Open Shreeshrii opened 6 years ago
With version 3 of script
Moving all temp files to OCR-Hanuman Chalisa.pdf-temp-2018-05-21-08-05-14
INFO:__main__:Running mv folder*.log currentfile.pdf doc_data.txt pg*.pdf page* txt* *.jpg "OCR-Hanuman Chalisa.pdf-temp-2018-05-21-08-05-14"
mv: cannot stat ‘page_00001.jpg’: No such file or directory
mv: cannot stat ‘page_00002.jpg’: No such file or directory
INFO:__main__:Merged all OCRed files to all_text_for_Hanuman Chalisa.pdf.txt
INFO:__main__:Making a copy of all text files to text-for-Hanuman Chalisa.pdf
INFO:__main__:Running cp *.txt text-for-Hanuman Chalisa.pdf
cp: target ‘Chalisa.pdf’ is not a directory
The output folders are not created. All files stay in the main directory.
Thanks
Will do few more test on this and add to the code.

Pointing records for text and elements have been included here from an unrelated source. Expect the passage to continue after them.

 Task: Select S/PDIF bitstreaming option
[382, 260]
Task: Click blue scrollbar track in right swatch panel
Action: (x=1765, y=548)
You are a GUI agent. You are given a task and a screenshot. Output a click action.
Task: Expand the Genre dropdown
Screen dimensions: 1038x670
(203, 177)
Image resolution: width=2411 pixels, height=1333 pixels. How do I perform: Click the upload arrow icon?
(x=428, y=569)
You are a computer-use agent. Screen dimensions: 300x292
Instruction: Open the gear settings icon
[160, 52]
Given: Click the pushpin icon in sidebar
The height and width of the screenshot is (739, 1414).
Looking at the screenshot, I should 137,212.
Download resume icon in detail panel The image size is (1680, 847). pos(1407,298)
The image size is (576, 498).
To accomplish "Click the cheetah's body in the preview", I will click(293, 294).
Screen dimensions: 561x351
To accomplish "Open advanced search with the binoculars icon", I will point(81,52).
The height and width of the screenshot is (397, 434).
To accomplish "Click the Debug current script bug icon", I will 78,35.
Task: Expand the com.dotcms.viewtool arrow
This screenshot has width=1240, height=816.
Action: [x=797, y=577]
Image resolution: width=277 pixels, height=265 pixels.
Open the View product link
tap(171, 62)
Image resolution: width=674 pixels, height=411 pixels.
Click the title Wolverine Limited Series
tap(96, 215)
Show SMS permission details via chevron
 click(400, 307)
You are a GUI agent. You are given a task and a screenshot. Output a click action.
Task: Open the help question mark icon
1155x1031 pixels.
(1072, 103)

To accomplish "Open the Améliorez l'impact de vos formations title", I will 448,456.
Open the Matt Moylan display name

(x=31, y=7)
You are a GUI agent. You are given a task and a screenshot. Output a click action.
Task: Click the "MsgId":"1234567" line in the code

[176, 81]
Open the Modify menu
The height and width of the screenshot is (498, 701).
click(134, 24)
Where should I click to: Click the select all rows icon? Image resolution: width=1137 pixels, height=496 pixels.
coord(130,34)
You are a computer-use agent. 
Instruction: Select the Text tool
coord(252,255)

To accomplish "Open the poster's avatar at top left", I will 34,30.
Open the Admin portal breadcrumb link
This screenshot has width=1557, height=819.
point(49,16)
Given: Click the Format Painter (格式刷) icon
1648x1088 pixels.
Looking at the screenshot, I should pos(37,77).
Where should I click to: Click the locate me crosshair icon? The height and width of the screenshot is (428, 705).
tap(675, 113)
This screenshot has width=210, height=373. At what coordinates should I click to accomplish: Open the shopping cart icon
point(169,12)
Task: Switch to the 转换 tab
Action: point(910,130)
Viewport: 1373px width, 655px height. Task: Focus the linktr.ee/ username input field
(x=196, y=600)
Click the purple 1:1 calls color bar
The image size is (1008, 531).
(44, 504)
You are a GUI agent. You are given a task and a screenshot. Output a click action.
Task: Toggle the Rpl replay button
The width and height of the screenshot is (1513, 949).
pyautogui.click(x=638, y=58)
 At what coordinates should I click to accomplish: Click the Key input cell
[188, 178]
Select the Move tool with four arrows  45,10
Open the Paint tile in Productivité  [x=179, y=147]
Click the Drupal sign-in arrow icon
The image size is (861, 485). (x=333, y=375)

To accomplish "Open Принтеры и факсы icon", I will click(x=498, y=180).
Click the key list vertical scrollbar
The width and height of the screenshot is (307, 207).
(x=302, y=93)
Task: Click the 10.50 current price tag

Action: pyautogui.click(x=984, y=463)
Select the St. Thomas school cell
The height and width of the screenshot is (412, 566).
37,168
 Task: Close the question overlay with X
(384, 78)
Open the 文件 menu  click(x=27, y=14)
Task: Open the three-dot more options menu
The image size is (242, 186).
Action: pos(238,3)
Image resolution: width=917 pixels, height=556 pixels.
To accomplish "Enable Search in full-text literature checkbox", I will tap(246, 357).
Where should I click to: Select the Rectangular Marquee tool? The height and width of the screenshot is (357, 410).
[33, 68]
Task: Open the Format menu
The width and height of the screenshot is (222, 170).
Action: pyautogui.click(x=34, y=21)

Errors from another file - with v2 of script
mv: cannot stat 'page_01087.jpg': No such file or directory
mv: cannot stat 'page_01088.jpg': No such file or directory
mv: cannot stat 'page_01089.jpg': No such file or directory
INFO:__main__:Merged all OCRed files to all_text_for_Mudgala Purana (Pothi or Oblong).pdf.txt
INFO:__main__:Making a copy of all text files to text-for-Mudgala Purana (Pothi or Oblong).pdf
INFO:__main__:Running cp *.txt text-for-Mudgala Purana (Pothi or Oblong).pdf
sh: 1: Syntax error: "(" unexpected
INFO:__main__:
Done. Check the text files start with text_for_page_
Edit: Looks likesh: 1: Syntax error: "(" unexpected
has been reported previously also.
While testing do_ocr_jpg.py v2 I came across a problem related to spaces in the original file name.
I made the following changes to copy statement.
The file I tested with:
https://ia800107.us.archive.org/3/items/Hanuman_Chalisa/Hanuman%20Chalisa.pdf
It is a 2 page pdf in Devanagari script.